Binary input and output. Some files represent data using a custom encoding. In order to implement procedures to read and write such data the ability to read and write individual bytes is necessary.
Bulk input and output. Reading large amounts of data one byte or character at a time is not efficient. It is more efficient to read and write blocks of data.
File opening attributes. Many operating systems allow attributes to be specified when a file is opened. These attributes affect the file opening operation and the I/O operations that follow. For example a flag to force the creation of the file if it does not exist, and a flag to indicate that all write operations should be done at the end of the file.
Bidirectional ports. Many operating systems have I/O devices on which it is possible to read and to write data, for example UNIX terminals, pipes and sockets. Bidirectional ports are a natural extension of the port model to support these devices.

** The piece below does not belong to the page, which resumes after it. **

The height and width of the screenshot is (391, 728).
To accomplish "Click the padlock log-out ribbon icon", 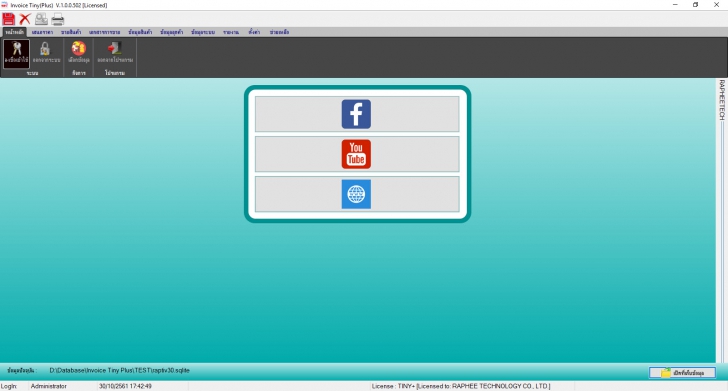I will (x=46, y=53).
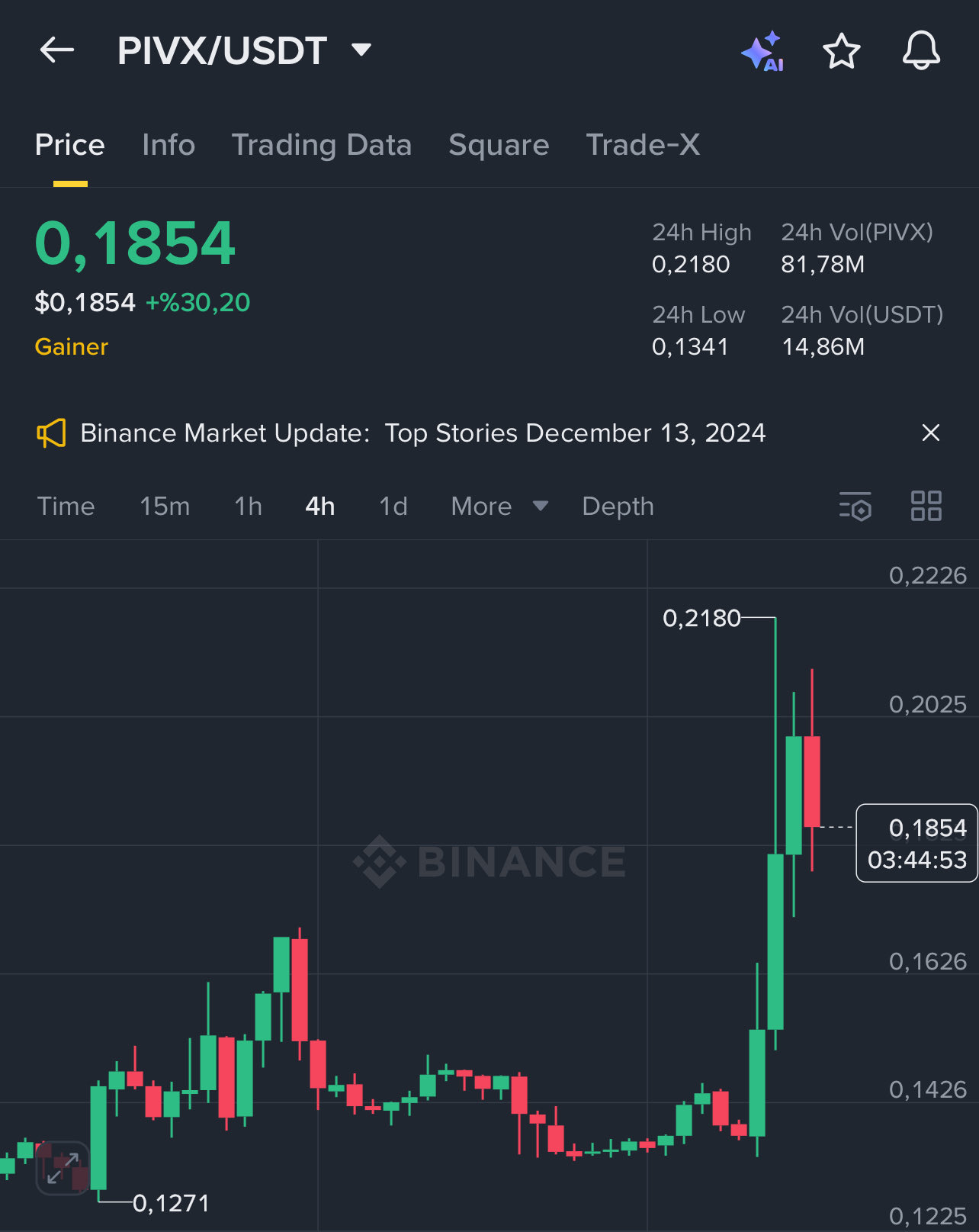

The Gambit Scheme system currently provides an I/O model and an API very similar to the one specified in this SRFI. Gambit provides many additional I/O features that are not specified in this SRFI, such as nonblocking I/O, process ports, TCP client and server ports, object ports, double-ended string ports (a.k.a. pipes), `read-line', etc. This is an intentional omission. A more focused port SRFI, like this one, has a higher likelihood of achieving widespread consensus in the community. The goal of this SRFI is to specify a core I/O model and API that is compatible with R5RS but extensible. We hope that it will foster the development of other I/O SRFIs extending it to other I/O requirements.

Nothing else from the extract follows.